How to navigate jury duty as an employee
- Let your employer, manager, and teammates know as soon as you’re called up: The length of time you’ll have to serve is a complete unknown: it could take half a day, half a month, and in rare instances, half a year. Therefore, it’s important to notify your team immediately so they have ample time to plan around your absence.
- Understand your state’s laws and regulations: Your employee protections vary by state, and there’s a chance your employer may not be fully aware of them. The best way to protect yourself is to read up on your rights.
- Understand your employer’s policies before you show up to serve: When you’re in the courtroom, the last thing you want to do is try to decode your company’s jury duty policy. Knowing how much paid time off you can expect to receive, who will be covering for you, and how your employer expects you to handle loose ends, will make things much less stressful.
- Communicate your circumstances: If serving on the jury is going be hard financially, let the judicial committee know, as it may influence their consideration of you. Just be prepared to prove it with pay stubs, company policies, and other supporting documents.
- Worry about losing your job: Relax — you won’t lose your job for serving.
- Be afraid to ask questions: It’s your right to understand the full scope of the situation, both in regards to your employer’s policies as well as the length of the trial at hand. Ask away so everyone is on the same page.

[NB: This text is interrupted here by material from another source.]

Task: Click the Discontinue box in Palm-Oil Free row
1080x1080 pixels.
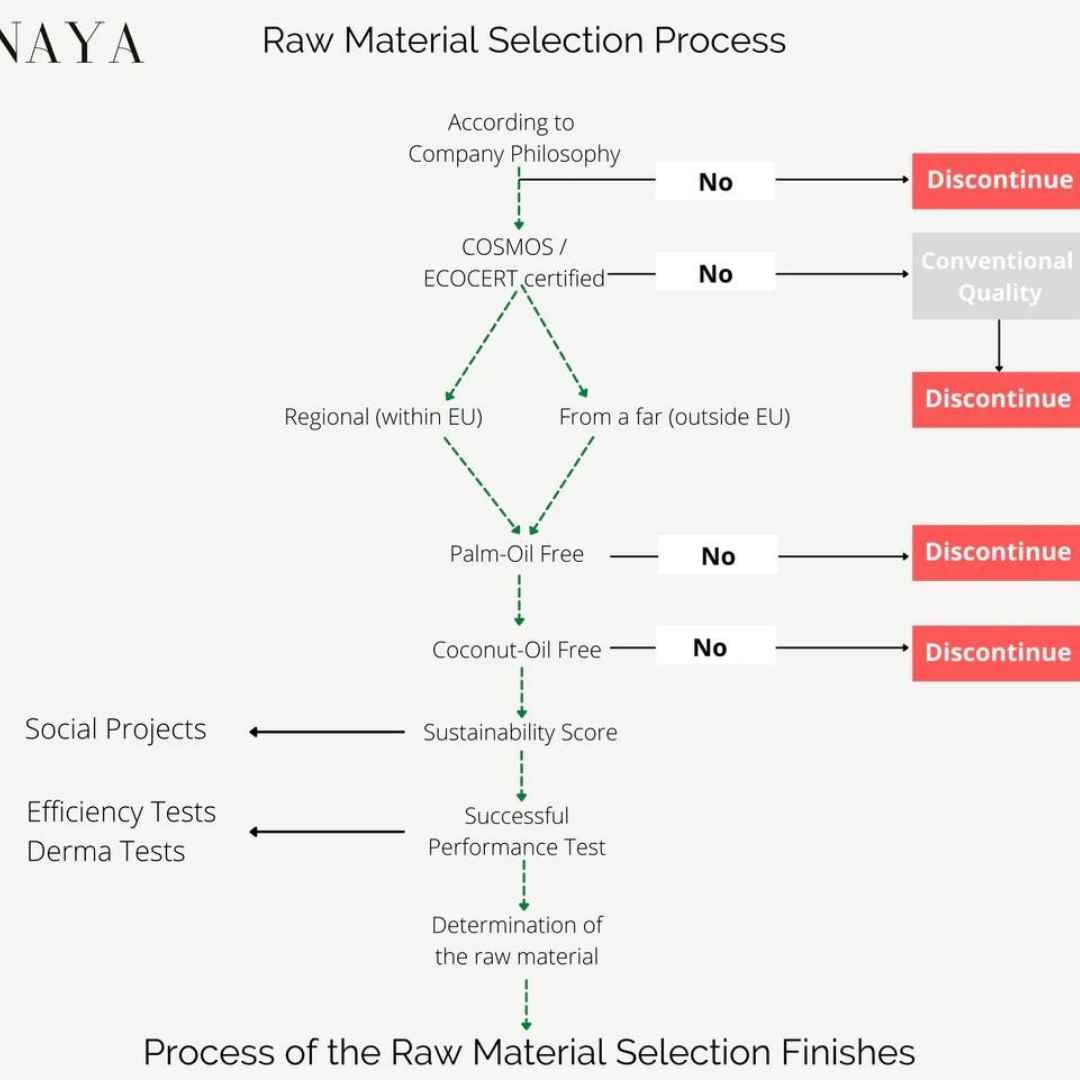Action: pyautogui.click(x=996, y=553)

- Wait until the last minute to read your summons: Many states, for example, will allow you to postpone your summons — but only if you respond by a certain date. Pro tip: rip open that letter as soon as it arrives.
- Go to court more than once a year: Legally, you’re only allowed to be summoned once every 12-month period. If you receive a summons sooner than that, get in touch with the court so they can correct the error.
Serving on a jury should be a meaningful way to participate in our country’s judicial system — and not a source of anguish back at the office. So when that jury duty letter crosses your path, try thinking about your day in court a little differently. With some foresight, you might actually enjoy sitting in a room with 12 strangers, all working together to reach a single goal.